Dans les villes intelligentes, cela permet le suivi du trafic, l’analyse des flux piétons, la gestion de foules lors d’événements ou encore l’amélioration de la réponse aux situations d’urgence. Pour les municipalités, l’ISAC offre une alternative plus discrète, plus large en couverture et potentiellement moins coûteuse que les systèmes de vidéosurveillance traditionnels.
Santé, bâtiments et commerce : des usages plus discrets mais prometteurs
Dans le domaine de la santé, l’ISAC ouvre la voie à des services de télésurveillance non intrusive, comme la détection de chutes ou l’analyse des mouvements et de la respiration à domicile. Ces applications ciblent en priorité les seniors et les soins à distance, avec des enjeux élevés en matière de régulation et de protection des données.
Les bâtiments intelligents et le commerce constituent également un terrain fertile. L’ISAC permet d’analyser l’occupation des espaces, d’optimiser la consommation énergétique ou de mesurer la fréquentation d’un magasin sans identifier les individus. Pour les opérateurs, ces services représentent des revenus unitaires modestes, mais un potentiel de déploiement massif.
Un nouveau modèle économique pour les opérateurs
Au-delà des usages, le rapport insiste sur un point central : l’ISAC redéfinit le rôle économique des opérateurs télécoms. Ceux-ci ne se contentent plus de vendre de la connectivité, mais deviennent fournisseurs de données contextuelles et de services de détection.
Plusieurs modèles émergent :
- plateformes de sensing exposées via API,
- solutions verticales clé en main pour l’industrie ou les villes,
- services premium pour les entreprises et les consommateurs,
- amélioration indirecte de la qualité réseau et réduction des coûts opérationnels.
Selon les estimations du rapport, certains segments de l’ISAC pourraient représenter des marchés de plusieurs milliards de dollars à l’horizon 2030, en particulier dans l’industrie, les transports et la gestion urbaine.
Des défis techniques et réglementaires encore majeurs
L’ISAC pose toutefois des défis importants.

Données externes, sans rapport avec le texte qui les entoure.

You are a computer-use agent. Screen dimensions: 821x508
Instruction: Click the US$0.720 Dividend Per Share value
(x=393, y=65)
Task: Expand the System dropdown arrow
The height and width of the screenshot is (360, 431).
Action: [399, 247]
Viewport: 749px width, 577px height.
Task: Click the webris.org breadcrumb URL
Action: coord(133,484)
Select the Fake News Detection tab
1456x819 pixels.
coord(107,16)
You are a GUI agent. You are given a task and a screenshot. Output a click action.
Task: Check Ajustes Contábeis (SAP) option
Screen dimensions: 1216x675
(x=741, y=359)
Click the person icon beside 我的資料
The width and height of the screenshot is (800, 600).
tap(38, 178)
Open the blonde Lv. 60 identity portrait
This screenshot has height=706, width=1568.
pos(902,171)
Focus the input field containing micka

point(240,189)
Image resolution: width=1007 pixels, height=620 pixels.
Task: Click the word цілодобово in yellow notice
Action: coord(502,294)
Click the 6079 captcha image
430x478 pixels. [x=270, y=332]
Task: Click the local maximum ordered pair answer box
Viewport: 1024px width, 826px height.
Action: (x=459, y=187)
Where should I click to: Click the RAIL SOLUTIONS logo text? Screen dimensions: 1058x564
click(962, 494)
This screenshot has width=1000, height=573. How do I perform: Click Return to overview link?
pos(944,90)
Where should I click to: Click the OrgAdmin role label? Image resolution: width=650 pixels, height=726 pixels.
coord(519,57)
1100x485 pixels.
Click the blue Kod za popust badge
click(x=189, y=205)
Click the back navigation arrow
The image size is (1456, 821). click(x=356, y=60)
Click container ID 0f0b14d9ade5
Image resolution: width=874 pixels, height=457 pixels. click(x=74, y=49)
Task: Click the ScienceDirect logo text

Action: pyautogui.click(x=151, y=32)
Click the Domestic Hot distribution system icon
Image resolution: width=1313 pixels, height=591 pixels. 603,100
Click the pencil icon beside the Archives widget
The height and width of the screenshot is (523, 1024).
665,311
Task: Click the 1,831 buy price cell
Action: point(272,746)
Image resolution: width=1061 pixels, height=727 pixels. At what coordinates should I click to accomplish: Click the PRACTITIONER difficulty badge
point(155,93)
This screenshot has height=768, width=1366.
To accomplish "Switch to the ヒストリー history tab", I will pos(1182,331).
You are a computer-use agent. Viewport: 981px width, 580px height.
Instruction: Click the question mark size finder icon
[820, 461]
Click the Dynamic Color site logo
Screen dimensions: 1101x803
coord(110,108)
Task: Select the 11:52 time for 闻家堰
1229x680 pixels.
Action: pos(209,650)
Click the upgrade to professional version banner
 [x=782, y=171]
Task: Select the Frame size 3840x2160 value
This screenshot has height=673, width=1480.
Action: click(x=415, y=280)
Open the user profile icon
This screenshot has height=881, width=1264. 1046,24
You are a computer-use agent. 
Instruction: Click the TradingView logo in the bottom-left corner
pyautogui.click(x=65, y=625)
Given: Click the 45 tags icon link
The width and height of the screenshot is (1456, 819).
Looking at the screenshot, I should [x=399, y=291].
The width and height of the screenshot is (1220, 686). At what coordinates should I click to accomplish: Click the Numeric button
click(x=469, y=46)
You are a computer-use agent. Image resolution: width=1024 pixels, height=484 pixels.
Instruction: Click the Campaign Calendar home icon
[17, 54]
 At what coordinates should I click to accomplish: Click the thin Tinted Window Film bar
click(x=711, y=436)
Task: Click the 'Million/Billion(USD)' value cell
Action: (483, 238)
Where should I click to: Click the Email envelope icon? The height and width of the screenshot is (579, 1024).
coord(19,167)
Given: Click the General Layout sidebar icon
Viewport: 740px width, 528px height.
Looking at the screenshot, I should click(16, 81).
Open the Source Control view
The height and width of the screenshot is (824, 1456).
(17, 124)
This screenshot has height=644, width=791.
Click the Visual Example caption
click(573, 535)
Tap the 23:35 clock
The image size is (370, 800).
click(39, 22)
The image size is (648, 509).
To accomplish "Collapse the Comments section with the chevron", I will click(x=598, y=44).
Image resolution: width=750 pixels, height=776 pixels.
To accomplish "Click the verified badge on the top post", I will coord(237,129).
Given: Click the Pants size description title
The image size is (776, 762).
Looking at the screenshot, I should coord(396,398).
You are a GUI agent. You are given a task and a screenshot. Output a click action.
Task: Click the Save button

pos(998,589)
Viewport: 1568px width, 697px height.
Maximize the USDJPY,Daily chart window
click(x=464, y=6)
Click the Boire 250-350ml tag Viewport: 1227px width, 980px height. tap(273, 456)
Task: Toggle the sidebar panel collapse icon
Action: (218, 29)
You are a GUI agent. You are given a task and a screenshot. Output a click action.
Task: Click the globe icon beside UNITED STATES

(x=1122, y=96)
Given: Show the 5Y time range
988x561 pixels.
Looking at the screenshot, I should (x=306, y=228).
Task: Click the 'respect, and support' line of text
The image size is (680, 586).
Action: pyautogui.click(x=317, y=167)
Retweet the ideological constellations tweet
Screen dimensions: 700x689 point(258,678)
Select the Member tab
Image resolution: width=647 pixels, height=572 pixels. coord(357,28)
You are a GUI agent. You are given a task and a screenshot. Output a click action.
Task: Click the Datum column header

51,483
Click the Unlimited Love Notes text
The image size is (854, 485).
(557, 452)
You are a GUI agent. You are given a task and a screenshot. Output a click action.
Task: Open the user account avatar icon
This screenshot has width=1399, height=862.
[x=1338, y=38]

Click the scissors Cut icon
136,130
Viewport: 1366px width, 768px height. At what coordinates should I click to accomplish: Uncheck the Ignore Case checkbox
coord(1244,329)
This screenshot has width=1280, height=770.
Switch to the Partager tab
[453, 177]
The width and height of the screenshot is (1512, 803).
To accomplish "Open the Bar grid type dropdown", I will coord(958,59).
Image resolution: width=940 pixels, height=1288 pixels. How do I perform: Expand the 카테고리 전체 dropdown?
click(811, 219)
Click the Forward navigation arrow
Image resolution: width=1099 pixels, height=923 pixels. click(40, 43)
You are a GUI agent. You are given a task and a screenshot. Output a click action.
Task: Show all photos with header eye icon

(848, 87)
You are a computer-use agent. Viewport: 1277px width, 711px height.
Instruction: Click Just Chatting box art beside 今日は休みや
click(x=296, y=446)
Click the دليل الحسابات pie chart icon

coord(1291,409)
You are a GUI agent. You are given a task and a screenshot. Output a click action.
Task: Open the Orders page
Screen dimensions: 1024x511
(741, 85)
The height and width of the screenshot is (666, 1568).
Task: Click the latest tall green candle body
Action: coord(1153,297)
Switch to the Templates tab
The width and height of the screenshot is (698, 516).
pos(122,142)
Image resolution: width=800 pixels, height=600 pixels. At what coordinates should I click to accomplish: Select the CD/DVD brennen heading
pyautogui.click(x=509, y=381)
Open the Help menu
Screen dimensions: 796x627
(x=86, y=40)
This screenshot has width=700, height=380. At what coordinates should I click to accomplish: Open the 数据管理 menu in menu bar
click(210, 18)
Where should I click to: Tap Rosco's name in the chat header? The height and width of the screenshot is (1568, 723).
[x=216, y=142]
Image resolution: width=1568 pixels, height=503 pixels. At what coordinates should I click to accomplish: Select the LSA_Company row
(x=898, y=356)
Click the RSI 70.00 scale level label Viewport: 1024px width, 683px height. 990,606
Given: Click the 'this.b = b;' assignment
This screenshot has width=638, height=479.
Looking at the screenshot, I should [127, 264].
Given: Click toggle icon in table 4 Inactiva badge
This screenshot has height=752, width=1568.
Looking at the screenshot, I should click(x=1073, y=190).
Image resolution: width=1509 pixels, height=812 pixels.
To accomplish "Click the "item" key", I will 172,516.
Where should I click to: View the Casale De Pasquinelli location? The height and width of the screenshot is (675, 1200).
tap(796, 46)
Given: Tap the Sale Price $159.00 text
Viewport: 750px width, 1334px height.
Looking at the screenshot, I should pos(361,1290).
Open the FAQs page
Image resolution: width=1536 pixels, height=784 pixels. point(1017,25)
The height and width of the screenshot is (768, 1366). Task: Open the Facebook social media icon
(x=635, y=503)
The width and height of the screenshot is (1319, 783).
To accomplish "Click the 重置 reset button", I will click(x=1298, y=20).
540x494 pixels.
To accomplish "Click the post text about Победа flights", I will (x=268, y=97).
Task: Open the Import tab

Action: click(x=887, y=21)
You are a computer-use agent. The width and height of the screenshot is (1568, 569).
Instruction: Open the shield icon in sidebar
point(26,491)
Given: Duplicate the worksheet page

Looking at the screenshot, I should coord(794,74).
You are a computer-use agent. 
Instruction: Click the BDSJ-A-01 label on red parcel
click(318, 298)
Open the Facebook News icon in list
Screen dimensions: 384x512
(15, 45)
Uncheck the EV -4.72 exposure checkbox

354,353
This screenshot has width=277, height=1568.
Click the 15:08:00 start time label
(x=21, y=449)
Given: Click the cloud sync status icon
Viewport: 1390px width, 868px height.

Sur le plan technique, l’utilisation de fréquences très élevées, la gestion des interférences entre communication et détection, ou encore le traitement en temps réel de volumes massifs de données nécessitent des avancées en intelligence artificielle, en edge computing et en architecture réseau.
Sur le plan réglementaire, les questions de confidentialité, de gouvernance des données et d’acceptabilité sociale seront déterminantes. Le rapport souligne la nécessité de cadres clairs, afin d’éviter toute dérive vers une surveillance perçue comme intrusive.
Une brique clé de la souveraineté numérique future
En filigrane, l’ISAC illustre une tendance lourde : la transformation des réseaux mobiles en infrastructures stratégiques de perception du monde physique. Pour les pays et les régions qui investiront tôt dans ces technologies, l’enjeu dépasse la performance réseau. Il touche à la sécurité, à l’urbanisme, à l’industrie et à la souveraineté numérique.
La 6G, attendue autour de 2030, ne sera donc pas seulement plus rapide. Elle sera plus consciente, plus contextuelle et plus intégrée à nos environnements physiques. L’ISAC en est l’un des leviers les plus structurants.